Justiça admite ação contra Lula e Alckmin por suposto abuso de poder no Carnaval

presidente Luiz Inácio Lula da Silva fez elogios públicos ao vice-presidente Geraldo Alckmin
Partido Novo questiona desfile da Acadêmicos de Niterói com enredo sobre Lula e aponta abuso de poder econômico com verba pública
O corregedor-geral da Justiça Eleitoral, ministro Antonio Carlos Ferreira, admitiu o processamento de uma ação apresentada pelo partido Novo contra o presidente Luiz Inácio Lula da Silva (PT) e o vice-presidente Geraldo Alckmin.
A ação aponta suposto abuso de poder econômico e uso indevido dos meios de comunicação durante o Carnaval de 2026.
O caso gira em torno do desfile da escola de samba Acadêmicos de Niterói, que levou à Marquês de Sapucaí um enredo dedicado à trajetória pessoal e política de Lula.
O partido Novo sustenta que a apresentação funcionou como promoção eleitoral do presidente, que seria pré-candidato à reeleição, com financiamento público e ampla exposição na televisão e em plataformas digitais.
De acordo com o Novo, o desfile teria recebido R$ 9,65 milhões em recursos oriundos do Município de Niterói, do Município do Rio de Janeiro, do Estado do Rio de Janeiro e da Embratur.
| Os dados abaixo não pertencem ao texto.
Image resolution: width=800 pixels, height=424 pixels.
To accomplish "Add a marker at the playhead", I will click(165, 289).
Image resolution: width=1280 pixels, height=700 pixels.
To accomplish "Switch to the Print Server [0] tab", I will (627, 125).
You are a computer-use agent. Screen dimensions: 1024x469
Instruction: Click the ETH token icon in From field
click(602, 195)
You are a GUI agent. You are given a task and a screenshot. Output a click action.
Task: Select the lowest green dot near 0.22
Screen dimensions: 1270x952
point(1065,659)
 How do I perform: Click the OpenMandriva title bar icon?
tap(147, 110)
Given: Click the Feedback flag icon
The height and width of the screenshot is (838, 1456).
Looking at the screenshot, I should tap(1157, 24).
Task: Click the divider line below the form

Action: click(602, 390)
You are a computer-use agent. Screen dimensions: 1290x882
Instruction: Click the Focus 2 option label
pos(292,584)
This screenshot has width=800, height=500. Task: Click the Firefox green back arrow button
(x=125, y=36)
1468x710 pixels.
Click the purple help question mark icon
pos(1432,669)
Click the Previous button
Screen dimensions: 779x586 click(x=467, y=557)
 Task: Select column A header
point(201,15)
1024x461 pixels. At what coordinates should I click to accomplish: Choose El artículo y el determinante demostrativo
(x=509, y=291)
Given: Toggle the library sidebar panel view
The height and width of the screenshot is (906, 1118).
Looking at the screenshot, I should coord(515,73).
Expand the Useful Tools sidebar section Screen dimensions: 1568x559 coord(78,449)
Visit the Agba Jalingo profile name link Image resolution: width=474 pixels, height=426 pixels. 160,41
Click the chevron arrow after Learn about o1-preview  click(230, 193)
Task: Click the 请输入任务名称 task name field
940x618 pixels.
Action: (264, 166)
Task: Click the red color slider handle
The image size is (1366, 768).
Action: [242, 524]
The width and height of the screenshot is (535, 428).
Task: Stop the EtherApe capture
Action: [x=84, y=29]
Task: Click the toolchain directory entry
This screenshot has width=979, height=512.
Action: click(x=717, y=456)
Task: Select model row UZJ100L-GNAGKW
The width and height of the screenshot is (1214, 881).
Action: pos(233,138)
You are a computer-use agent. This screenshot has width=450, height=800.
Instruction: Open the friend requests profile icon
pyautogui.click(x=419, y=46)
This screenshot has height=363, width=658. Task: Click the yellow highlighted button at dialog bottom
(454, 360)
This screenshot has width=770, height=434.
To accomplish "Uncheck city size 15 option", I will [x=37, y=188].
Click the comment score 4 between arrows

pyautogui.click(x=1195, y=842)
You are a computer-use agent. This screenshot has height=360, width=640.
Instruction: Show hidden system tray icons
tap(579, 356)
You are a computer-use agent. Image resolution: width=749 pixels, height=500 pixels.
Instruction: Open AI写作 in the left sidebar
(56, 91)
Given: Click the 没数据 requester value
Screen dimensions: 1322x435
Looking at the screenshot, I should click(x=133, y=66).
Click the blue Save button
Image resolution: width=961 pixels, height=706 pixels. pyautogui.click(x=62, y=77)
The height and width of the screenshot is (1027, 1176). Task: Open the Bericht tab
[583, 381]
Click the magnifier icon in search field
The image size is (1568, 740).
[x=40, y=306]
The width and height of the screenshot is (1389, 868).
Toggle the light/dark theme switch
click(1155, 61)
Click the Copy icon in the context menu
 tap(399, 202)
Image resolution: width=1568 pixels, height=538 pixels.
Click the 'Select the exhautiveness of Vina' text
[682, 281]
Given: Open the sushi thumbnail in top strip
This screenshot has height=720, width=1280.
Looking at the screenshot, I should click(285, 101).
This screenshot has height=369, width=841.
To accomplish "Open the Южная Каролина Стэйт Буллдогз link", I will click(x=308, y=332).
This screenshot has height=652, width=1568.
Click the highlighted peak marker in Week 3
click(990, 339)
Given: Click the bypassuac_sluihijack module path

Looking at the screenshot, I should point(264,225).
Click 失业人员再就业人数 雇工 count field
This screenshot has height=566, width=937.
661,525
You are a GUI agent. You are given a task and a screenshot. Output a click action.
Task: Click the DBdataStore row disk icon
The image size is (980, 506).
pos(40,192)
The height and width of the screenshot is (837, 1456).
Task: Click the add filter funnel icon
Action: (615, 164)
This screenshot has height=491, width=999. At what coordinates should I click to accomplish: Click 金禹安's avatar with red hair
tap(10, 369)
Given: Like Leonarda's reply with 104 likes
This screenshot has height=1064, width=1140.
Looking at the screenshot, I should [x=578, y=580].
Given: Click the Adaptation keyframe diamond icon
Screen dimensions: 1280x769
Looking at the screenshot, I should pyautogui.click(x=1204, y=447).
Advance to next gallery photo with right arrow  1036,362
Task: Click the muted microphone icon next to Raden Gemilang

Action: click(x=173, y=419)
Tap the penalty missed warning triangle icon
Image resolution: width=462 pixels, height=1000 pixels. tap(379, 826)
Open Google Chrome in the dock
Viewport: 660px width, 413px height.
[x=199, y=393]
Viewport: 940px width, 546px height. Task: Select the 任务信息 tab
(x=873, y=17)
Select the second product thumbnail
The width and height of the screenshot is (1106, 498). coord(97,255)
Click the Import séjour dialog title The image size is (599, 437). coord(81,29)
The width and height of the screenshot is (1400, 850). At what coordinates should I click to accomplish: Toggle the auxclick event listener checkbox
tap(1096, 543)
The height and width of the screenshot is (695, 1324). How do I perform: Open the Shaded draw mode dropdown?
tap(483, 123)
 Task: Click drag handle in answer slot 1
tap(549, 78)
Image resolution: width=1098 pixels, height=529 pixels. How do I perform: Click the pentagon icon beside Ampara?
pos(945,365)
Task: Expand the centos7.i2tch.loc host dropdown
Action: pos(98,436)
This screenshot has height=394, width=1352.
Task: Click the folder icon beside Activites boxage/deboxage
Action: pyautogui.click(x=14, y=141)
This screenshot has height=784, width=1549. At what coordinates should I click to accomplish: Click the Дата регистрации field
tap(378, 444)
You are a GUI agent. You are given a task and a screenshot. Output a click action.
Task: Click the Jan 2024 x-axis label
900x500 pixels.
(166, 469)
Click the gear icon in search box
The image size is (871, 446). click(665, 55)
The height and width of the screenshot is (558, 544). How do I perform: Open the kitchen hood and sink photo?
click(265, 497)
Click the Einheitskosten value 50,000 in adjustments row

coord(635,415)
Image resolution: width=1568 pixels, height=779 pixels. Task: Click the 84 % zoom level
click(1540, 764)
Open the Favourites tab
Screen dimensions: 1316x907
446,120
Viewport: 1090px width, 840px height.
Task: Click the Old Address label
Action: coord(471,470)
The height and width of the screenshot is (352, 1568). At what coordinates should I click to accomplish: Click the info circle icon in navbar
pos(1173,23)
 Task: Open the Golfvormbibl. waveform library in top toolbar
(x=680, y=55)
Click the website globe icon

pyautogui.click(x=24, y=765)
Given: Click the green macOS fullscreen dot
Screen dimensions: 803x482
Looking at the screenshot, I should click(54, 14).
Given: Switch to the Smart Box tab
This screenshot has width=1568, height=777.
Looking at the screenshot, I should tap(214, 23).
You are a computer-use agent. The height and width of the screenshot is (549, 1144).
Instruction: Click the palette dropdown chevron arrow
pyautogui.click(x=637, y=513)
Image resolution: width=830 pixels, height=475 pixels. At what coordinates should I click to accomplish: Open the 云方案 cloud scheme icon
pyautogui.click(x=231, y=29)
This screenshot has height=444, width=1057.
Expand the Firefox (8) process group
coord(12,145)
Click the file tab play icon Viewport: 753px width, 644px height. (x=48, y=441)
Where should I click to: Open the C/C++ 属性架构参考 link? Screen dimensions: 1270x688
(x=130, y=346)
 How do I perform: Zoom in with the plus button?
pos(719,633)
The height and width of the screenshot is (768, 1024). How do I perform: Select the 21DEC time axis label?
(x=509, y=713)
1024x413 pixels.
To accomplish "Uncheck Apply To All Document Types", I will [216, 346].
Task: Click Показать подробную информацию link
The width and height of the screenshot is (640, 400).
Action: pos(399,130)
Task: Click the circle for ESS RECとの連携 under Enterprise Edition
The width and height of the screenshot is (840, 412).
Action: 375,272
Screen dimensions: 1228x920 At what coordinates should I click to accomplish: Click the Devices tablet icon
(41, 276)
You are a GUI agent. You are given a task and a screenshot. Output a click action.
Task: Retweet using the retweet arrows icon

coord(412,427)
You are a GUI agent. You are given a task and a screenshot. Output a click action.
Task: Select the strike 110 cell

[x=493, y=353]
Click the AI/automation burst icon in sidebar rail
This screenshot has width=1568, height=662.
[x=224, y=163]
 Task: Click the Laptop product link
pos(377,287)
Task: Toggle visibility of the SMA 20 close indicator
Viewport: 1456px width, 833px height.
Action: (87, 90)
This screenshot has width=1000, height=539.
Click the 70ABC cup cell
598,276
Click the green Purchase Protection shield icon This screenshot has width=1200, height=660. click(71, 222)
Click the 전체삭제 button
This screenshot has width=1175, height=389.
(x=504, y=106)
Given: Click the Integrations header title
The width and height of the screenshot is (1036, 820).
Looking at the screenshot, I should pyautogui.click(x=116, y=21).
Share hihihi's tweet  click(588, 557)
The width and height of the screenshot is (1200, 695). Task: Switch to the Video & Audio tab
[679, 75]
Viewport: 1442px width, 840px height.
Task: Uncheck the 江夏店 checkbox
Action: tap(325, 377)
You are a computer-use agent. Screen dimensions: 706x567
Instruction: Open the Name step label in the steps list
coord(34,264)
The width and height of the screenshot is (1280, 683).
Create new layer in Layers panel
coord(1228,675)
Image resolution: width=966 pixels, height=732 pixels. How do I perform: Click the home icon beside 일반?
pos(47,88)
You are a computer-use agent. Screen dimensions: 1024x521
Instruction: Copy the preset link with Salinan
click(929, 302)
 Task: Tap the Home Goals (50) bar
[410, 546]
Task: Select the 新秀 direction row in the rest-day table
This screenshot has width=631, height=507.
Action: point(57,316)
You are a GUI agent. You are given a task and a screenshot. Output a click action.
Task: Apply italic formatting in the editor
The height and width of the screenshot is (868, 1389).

A soma dos repasses públicos é o principal argumento utilizado pelo partido para embasar a acusação de abuso de poder econômico.
Ao analisar o caso, o ministro Antonio Carlos Ferreira concluiu que os fatos narrados podem, em tese, caracterizar abuso de poder econômico e uso indevido dos meios de comunicação social.
Com base nessa avaliação, o corregedor determinou que Lula e Alckmin sejam citados para apresentar defesa no prazo de cinco dias.
A decisão representa um passo inicial no trâmite processual, sem que haja ainda qualquer condenação ou punição aos citados.
O andamento do caso será acompanhado pela Justiça Eleitoral nos próximos meses.